→ Short exercise:
Retype the material word for word, from the line containing "Task: Open the 1 Tag timeframe selector" through the last line, including both ends. Leave the pictures out.

→ Records supplied:
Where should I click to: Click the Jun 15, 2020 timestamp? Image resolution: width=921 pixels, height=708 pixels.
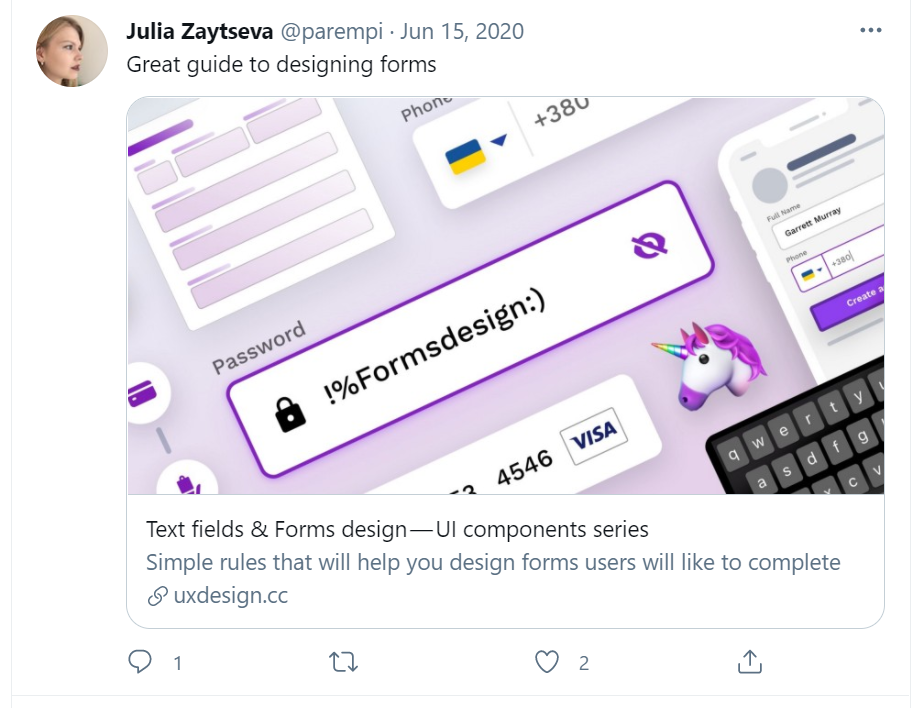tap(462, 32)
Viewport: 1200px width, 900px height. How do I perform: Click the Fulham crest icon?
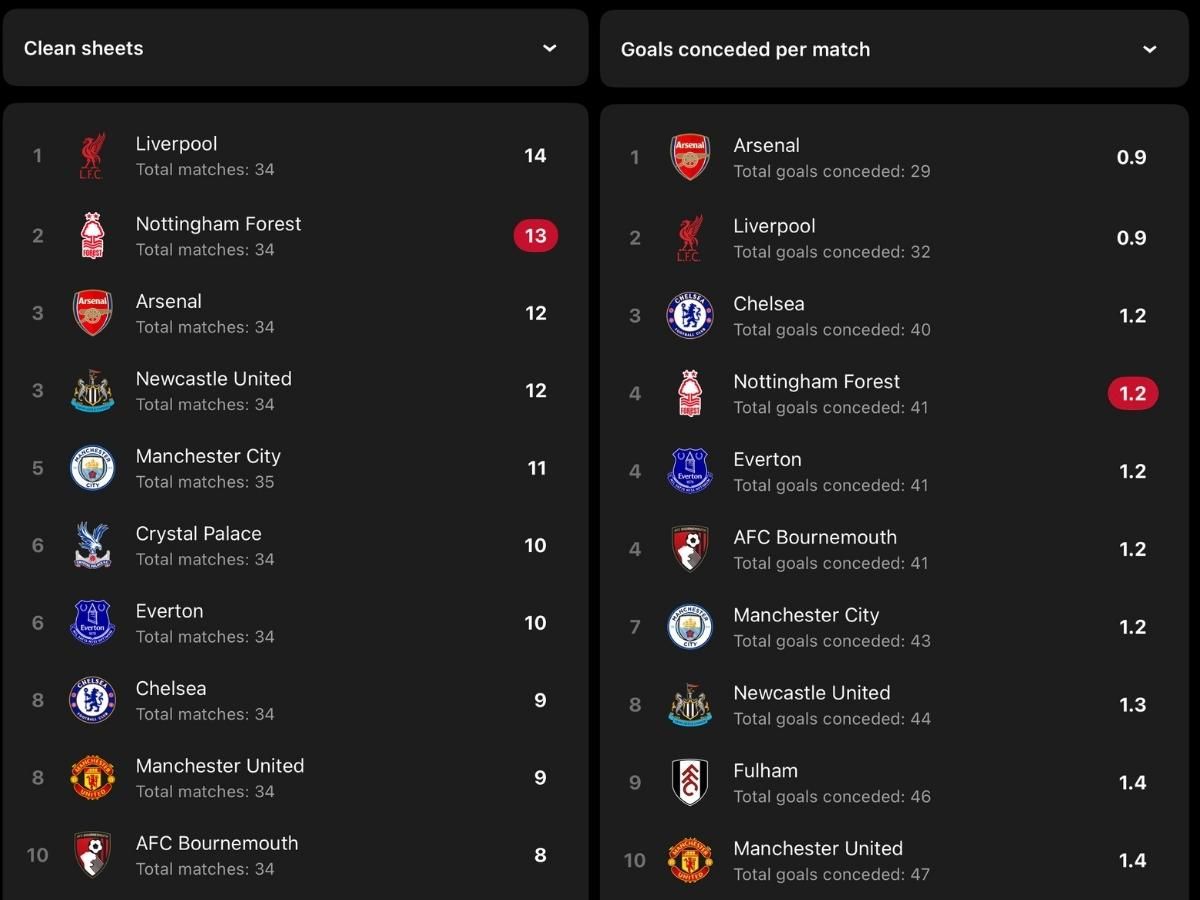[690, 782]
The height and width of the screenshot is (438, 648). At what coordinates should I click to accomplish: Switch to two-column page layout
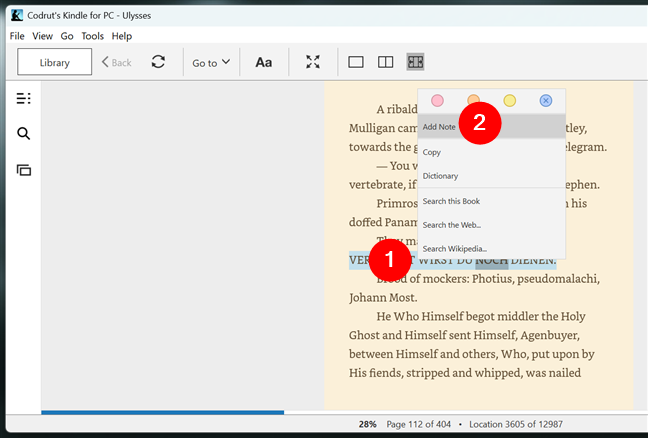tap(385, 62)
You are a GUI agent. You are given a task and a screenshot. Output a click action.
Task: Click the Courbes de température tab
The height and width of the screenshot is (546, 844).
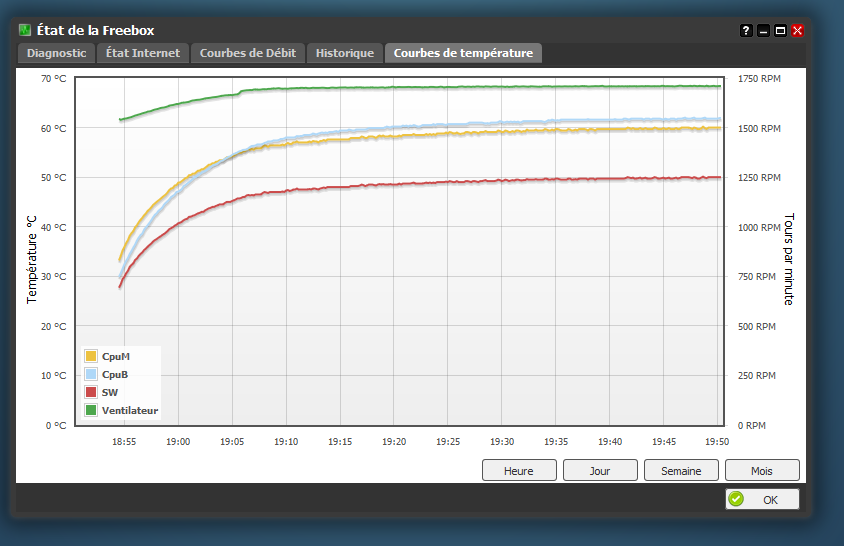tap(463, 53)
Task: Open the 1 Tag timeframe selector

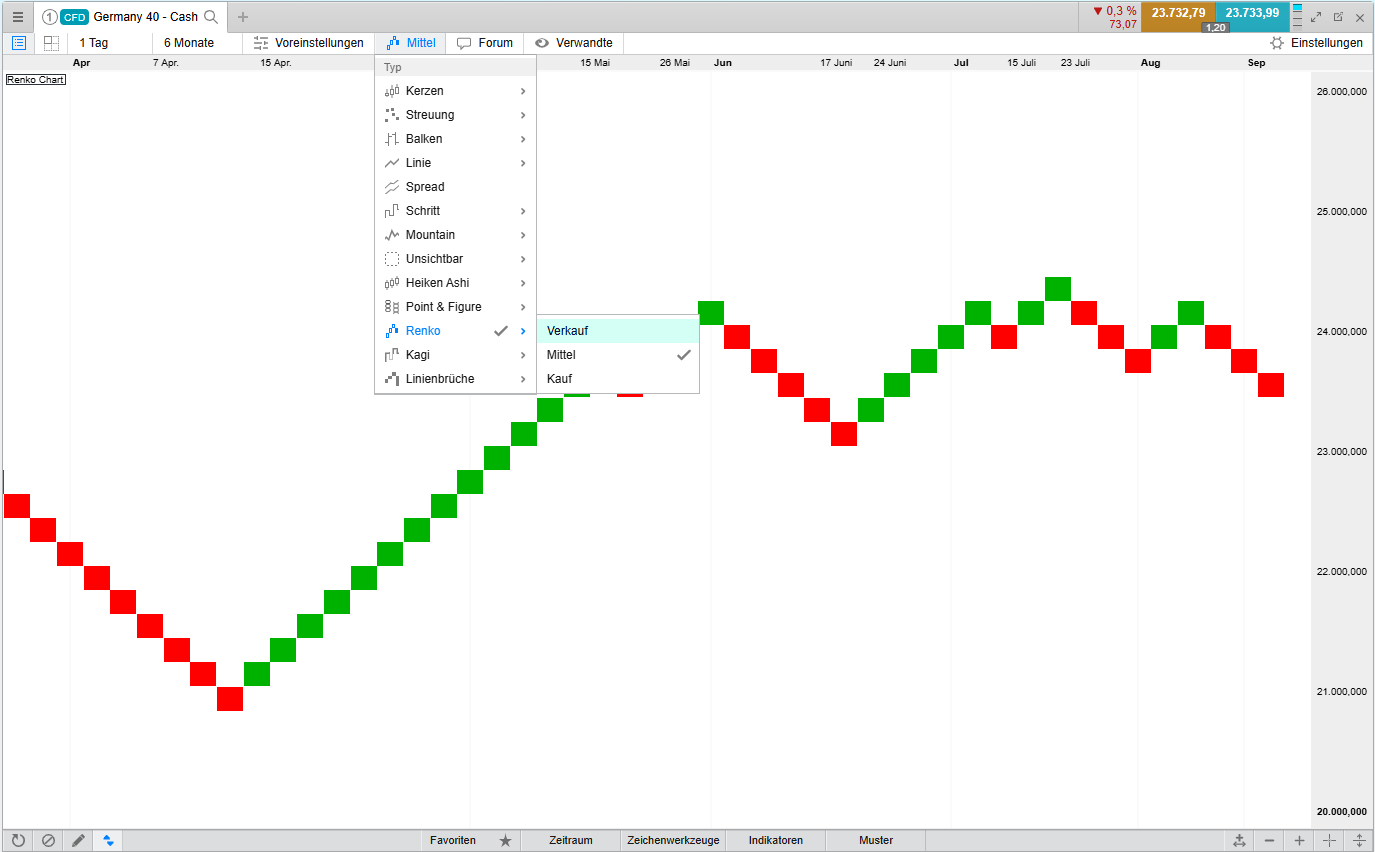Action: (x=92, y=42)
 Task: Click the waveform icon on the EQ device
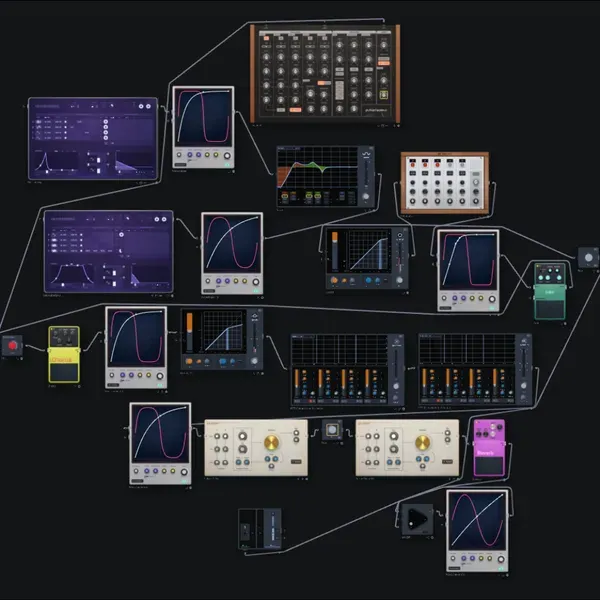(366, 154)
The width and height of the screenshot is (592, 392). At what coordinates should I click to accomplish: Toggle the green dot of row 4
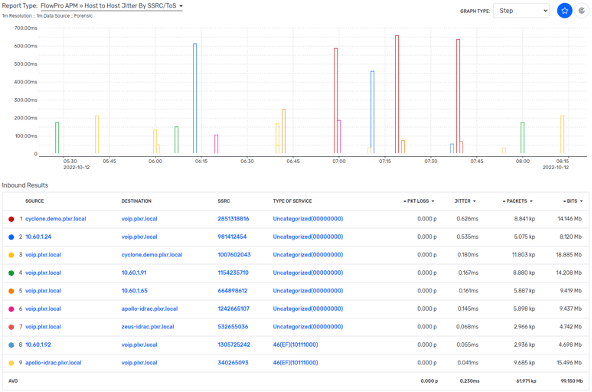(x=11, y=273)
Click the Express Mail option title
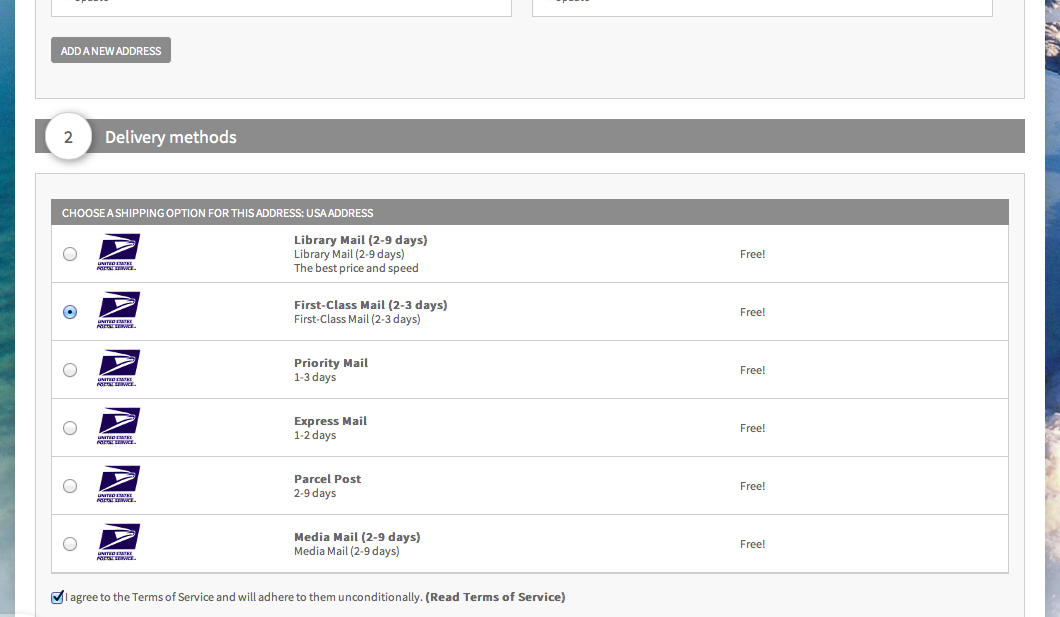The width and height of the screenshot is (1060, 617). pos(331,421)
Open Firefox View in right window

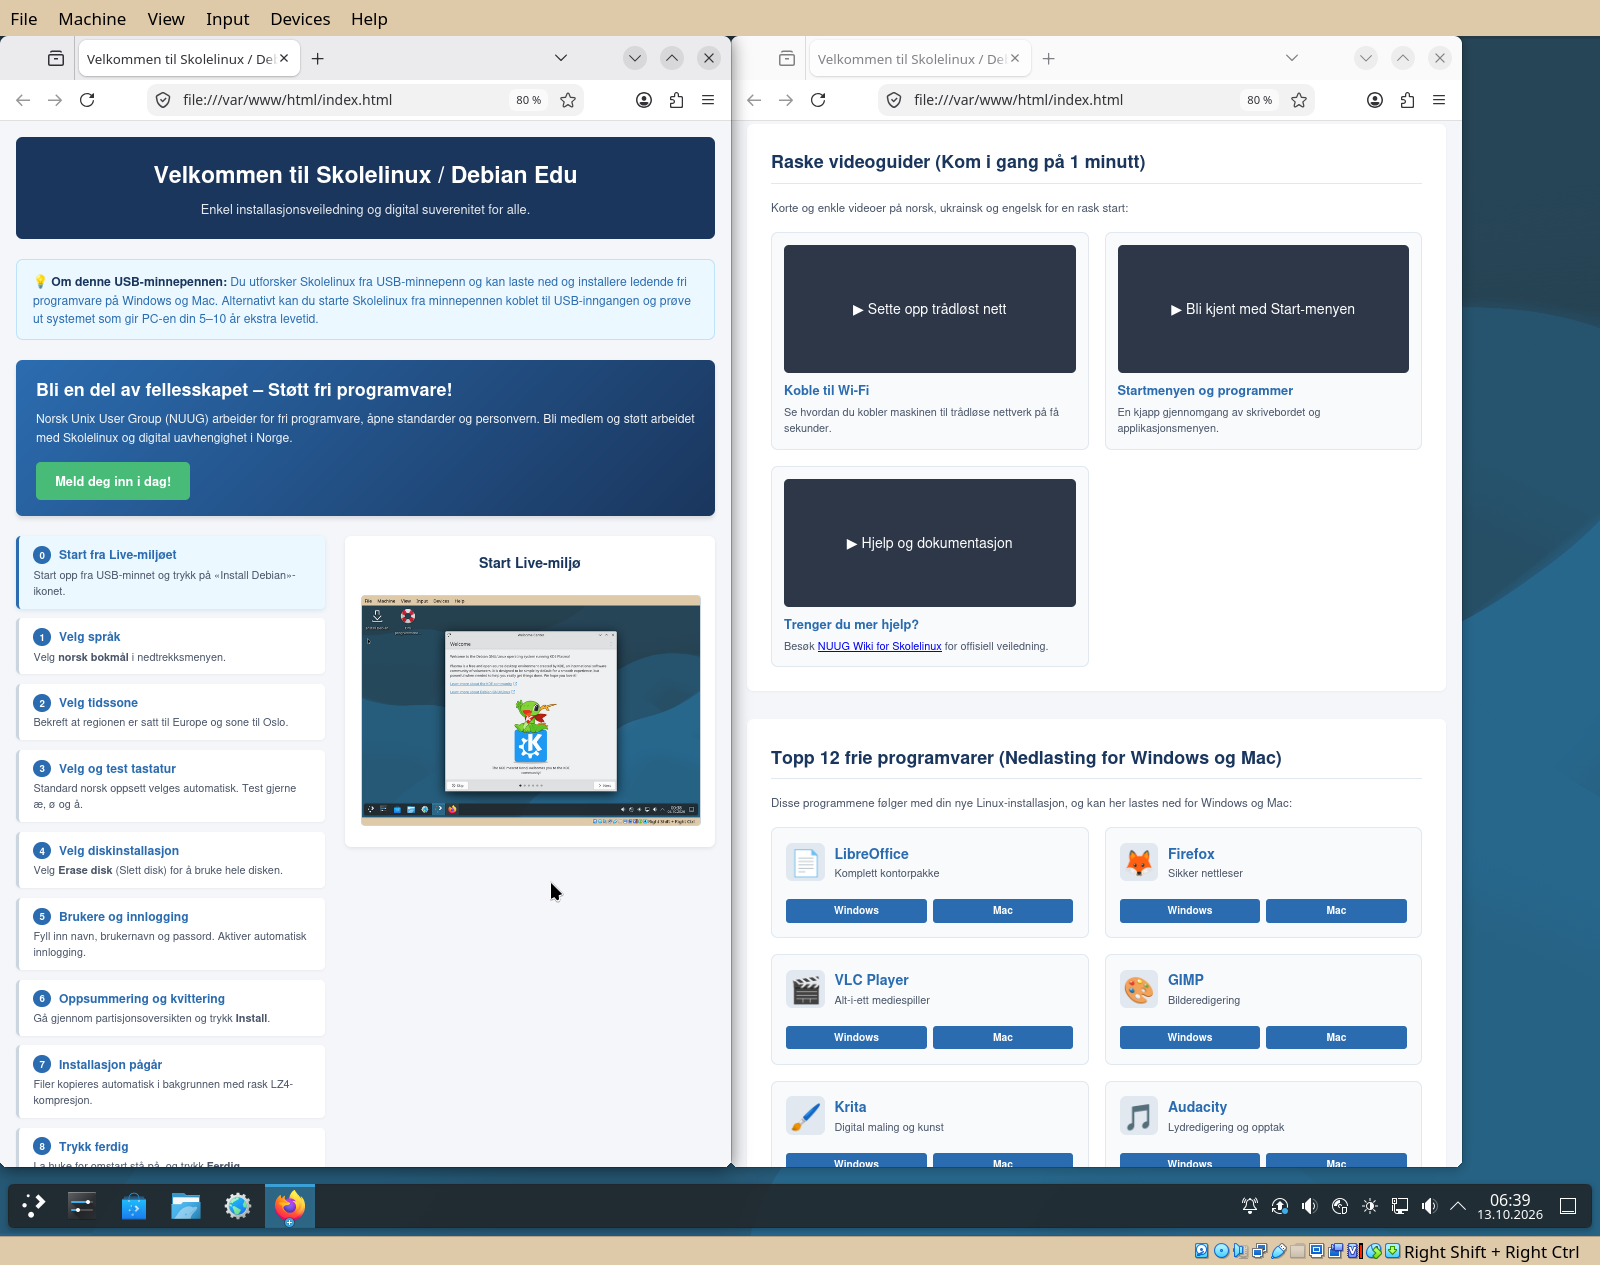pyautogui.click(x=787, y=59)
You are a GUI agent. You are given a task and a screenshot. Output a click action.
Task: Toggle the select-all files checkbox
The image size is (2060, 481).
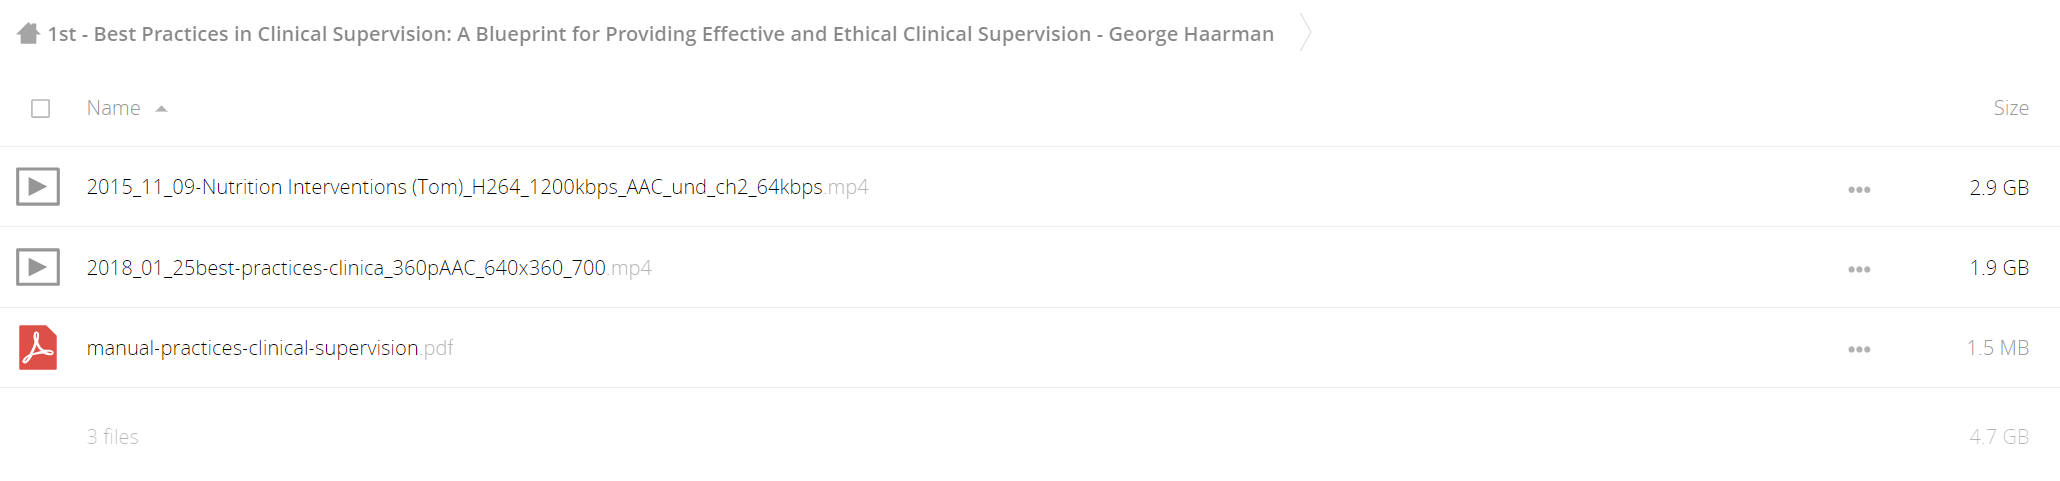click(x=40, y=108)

→ Solved problem:
Task: Open the 1 Tag timeframe selector

Action: (x=92, y=42)
 Task: Click the waveform icon on the EQ device
(366, 154)
The width and height of the screenshot is (592, 392). At what coordinates should I click to accomplish: Toggle the green dot of row 4
(x=11, y=273)
Click the Express Mail option title
The width and height of the screenshot is (1060, 617). pos(331,421)
Open Firefox View in right window

pyautogui.click(x=787, y=59)
You are a GUI agent. You are given a task and a screenshot. Output a click action.
Task: Toggle the select-all files checkbox
The image size is (2060, 481).
click(x=40, y=108)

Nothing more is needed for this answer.